Однако при этом четкого описания того, при каких условиях этот пик индивидуации возникает, каковы его критерии, мы у Юнга не находим. Встреча с Самостью – это все-таки результат достаточно спонтанного процесса внутреннего становления. По Юнгу, это процесс направленный, но до известной степени таинственный, неконтролируемый. Поэтому связь с архетипическими образами сама по себе может быть как благотворной для личности, так и разрушительной, приводящей к психической инфляции, сумасшествию. У Юнга архетипические образы остаются амбивалентными, их энергии пугают своей потенциальной непредсказуемостью.
Психотерапевтический процесс у Юнга неразрывно связан с процессом внутреннего роста, алхимического преображения души, тайной индивидуации. Юнг не находит адекватных терминов для описания индивидуации в современном языке. То есть реальный процесс у современных людей, происходящий на сеансах психотерапии, не находит себе объяснения в терминах современной науки. Юнг обращается к религиозно-мистическому наследию Востока и Запада. И, главным образом, не к ортодоксальным источникам, а еретическим и эзотерическим. Это несколько сближает Юнга с масонской традицией, и многие исследователи масонства, например, М. Морамарко, охотно цитируют Юнга, особенно именно ту часть наследия, где тот признает ценность эзотерического опыта.

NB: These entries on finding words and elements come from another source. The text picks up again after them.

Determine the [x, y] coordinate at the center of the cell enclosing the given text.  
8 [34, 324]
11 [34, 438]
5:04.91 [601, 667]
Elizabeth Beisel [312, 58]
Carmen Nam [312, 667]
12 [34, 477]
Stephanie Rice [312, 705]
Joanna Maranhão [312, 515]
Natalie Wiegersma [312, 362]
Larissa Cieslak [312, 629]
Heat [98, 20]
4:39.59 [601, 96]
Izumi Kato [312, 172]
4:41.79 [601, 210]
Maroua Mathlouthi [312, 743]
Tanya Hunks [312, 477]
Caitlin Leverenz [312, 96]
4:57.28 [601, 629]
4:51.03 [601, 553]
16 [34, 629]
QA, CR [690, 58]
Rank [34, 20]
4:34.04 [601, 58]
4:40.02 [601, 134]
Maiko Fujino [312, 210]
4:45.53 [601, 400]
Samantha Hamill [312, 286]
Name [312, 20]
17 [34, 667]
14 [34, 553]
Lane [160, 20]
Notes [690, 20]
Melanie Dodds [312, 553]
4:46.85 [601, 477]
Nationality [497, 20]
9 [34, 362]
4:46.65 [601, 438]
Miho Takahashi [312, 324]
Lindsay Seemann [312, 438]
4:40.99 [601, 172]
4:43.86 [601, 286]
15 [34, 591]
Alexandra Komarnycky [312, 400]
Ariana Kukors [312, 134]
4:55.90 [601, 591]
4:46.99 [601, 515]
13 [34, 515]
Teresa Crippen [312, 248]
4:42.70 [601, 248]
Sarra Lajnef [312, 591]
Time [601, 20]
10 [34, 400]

Юнг привнес в серые и стерильные кабинеты научной психологии все краски и ароматы мифологии и эзотерики. Но при этом следует помнить и о том, что этот великий швейцарский ученый не находил в западной традиции живой инициатической школы, и масонство он даже потенциально не рассматривал в качестве таковой, относя его к той же заслуживающей иронического отношения категории, что и теософия с антропософией. Возможно, такая избирательность восприятия у него диктовалась тем, что сам-то она стремился к созданию собственной новой религии, каковой должна стать аналитическая психология. В известном смысле так оно и получилось, когда юнгианство стало краеугольным камнем New Age. Жаль только, что в этом мировоззрении прекрасные прозрения и оригинальные инструменты работы с бессознательными содержаниями настраивают преимущественно на субъективные усилия, в которых лишь преломляется символическая традиция, переживаемая через инициатический опыт.